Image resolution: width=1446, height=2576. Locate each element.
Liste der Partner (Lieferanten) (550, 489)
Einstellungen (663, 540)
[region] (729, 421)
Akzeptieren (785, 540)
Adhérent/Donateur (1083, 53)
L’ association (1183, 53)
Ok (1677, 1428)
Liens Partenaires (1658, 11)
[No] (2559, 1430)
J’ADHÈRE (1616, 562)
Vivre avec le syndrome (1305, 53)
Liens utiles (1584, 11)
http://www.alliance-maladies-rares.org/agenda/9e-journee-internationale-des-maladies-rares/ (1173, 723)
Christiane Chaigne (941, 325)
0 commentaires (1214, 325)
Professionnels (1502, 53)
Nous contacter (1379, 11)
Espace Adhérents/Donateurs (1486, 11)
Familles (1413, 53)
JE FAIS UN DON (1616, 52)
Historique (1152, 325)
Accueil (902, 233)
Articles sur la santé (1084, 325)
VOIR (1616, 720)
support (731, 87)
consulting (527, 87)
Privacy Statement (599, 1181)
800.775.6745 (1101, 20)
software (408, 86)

__________

Take the entries above and repeat them. Alter nothing.

Solution for this exercise —
Image resolution: width=1446, height=2576. Locate each element.
Liste der Partner (Lieferanten) (550, 489)
Einstellungen (663, 540)
[region] (729, 421)
Akzeptieren (785, 540)
Adhérent/Donateur (1083, 53)
L’ association (1183, 53)
Ok (1677, 1428)
Liens Partenaires (1658, 11)
[No] (2559, 1430)
J’ADHÈRE (1616, 562)
Vivre avec le syndrome (1305, 53)
Liens utiles (1584, 11)
http://www.alliance-maladies-rares.org/agenda/9e-journee-internationale-des-maladies-rares/ (1173, 723)
Christiane Chaigne (941, 325)
0 commentaires (1214, 325)
Professionnels (1502, 53)
Nous contacter (1379, 11)
Espace Adhérents/Donateurs (1486, 11)
Familles (1413, 53)
JE FAIS UN DON (1616, 52)
Historique (1152, 325)
Accueil (902, 233)
Articles sur la santé (1084, 325)
VOIR (1616, 720)
support (731, 87)
consulting (527, 87)
Privacy Statement (599, 1181)
800.775.6745 (1101, 20)
software (408, 86)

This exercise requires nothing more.